But it's not OK for Bill Clinton to "make the sacrifices"? If he does, he's interfering. If he doesn't, he's accused of trying to undermine his own wife's campaign by indifference. In fact, we may have found the arena where there's a male equivalent of the woman's thin pink line, a blue thin line - damned if you do and damned if you don't.

Is what's fair and expected for one spouse prohibited to the other because he was once president? Are we slipping into those subtle, deniable gender differences only this time advantage to the female spouse and thereby to her husband? And what a good strategy it is, too, as it would be unseemly for Hillary or Bill to counter Michelle's remarks.

Fair or unfair, the anti-Bill theme is catching on. Andrea Mitchell had a field day with it yesterday. Under the guise of "news" on NBC Nightly News, she was once again provided carte blanche for a long anti-Clinton diatribe focusing on Bill Clinton's involvement in the race. NBC and Brian Williams should be ashamed of that blatant editorializing. She gave next to no time to Clinton's compliments to Barack Obama. How about a GE bright sign on her forehead next time - "EDITORIAL!"

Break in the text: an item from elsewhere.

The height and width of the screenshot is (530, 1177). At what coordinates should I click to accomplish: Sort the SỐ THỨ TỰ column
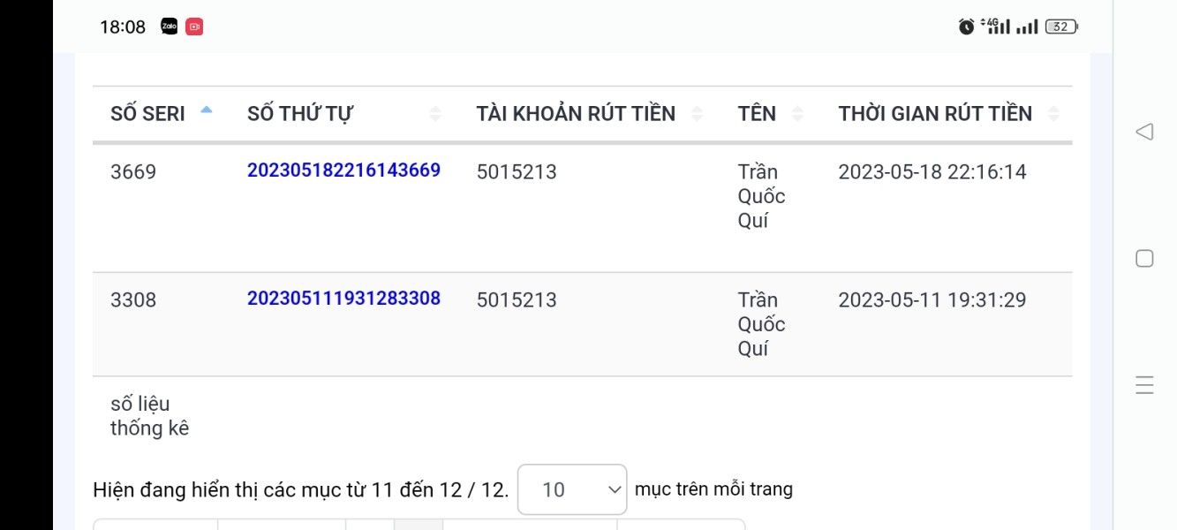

In the first few seconds Mitchell used the phrases "seeming to long for the days when he was the candidate," "his job this time designated hitter for his wife, attacking Barack Obama so she doesn't have to." Then, after a few more slights, she reported President Clinton "refused" to do what he was told by Senators, not that he instead chose to support his wife. Mitchell only showed a choppy bit of Clinton's praise of Obama, followed by the comment, "but that's an exception." This kind of attack journalism in the midst of a supposed news program is despicable no matter the target.

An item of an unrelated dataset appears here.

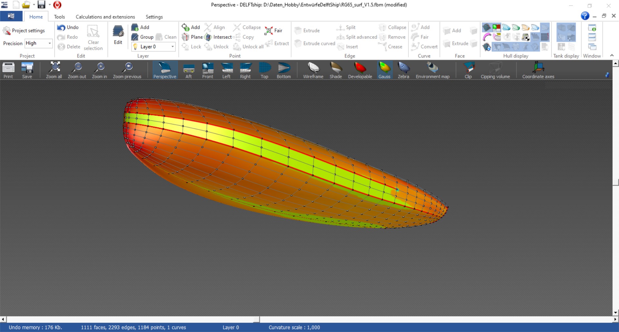
Task: Open the Environment map view
Action: [432, 70]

Listen, getting Bill out by demeaning him if he challenges his wife's competition or Obama choosing to address the other man instead of the female candidate are clever strategies and ones that might work with some people. But they're cheap. And it leaves me wondering if Barack Obama really is all about change after all and whether doing this type of thing is the only way he can deal with the heat in the political kitchen.